On August 3, 1984, Leslie Walker picked up George Taubert and the two of them drove from Hutchinson to the El DoradoAugusta area. On the way back to Hutchinson, Walker told Taubert about a man named Eugene “Bud” Branton, Jr., who worked with Walker at the FarMarCo Elevator in Hutchinson. He told Taubert Branton always carried large sums of money in his wallet and that he had a plan to rob and murder Branton.

Before the two men returned to Hutchinson, they stopped in a secluded area in the country nearby. There, they target practiced with two twelve gauge sawed-off shotguns. The spent shell casings and empty shotgun shell boxes were left at the location.

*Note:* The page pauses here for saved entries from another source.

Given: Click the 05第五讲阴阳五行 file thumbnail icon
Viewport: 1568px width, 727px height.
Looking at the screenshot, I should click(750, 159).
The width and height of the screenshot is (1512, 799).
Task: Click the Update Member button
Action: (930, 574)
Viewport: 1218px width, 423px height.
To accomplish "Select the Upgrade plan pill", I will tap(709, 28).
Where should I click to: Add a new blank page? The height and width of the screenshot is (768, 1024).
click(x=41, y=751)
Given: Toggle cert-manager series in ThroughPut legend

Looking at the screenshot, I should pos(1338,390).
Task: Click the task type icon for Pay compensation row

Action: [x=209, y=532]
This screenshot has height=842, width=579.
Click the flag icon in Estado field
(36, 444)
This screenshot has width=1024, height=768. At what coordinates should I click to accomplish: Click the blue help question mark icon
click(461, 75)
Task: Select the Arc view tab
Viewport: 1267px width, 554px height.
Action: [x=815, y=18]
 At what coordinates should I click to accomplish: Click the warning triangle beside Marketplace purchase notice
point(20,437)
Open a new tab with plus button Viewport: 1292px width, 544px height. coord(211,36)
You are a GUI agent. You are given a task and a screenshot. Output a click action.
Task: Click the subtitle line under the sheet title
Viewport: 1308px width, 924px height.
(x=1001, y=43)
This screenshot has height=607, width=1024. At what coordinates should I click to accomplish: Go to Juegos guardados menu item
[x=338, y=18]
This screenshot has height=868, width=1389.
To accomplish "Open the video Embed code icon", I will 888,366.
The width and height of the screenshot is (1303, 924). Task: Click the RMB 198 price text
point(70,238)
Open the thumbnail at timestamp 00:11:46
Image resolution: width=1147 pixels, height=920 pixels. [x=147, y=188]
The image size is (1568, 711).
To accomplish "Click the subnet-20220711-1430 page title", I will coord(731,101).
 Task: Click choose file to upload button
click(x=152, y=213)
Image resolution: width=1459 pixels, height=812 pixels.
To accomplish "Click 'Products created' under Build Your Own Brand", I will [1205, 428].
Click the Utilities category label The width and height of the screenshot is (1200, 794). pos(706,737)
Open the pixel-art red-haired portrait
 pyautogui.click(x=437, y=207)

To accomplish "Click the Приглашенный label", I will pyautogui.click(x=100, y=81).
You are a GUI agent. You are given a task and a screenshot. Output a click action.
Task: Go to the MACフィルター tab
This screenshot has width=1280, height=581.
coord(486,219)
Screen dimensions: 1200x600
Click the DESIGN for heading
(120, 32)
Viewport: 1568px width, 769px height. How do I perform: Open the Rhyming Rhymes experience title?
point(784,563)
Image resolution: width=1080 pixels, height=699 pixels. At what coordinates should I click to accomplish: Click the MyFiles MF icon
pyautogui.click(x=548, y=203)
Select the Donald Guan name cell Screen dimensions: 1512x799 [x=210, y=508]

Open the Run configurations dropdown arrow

Three days later Walker unexpectedly reappeared at Taubert’s residence. He told Taubert he had just had a beer with Branton and had seen the contents of Branton’s wallet, which convinced Walker that Branton had just cashed his paycheck. Thereupon, Walker and Taubert put their shotguns in the back of Walker’s red Mazda pickup and drove to Branton’s home.

Upon arriving at Branton’s residence, the men lured Branton away by telling him Taubert had a horse for sale which was *637 located in western Reno County. The three men rode in Walker’s pickup to a secluded and isolated country road in western Reno County, where Walker parked the pickup and told Branton they were going to stop and do some target shooting. All three men got out of the pickup. Taubert then shot at Branton, tripping as he did so. Taubert did not actually see this first shot strike Branton. As Taubert tried to get back up, Walker shot Branton in the buttocks. Taubert then observed Branton crawling toward the truck with his hands outstretched. Before Branton reached the pickup, both Walker and Taubert fired two shots each into Branton’s head.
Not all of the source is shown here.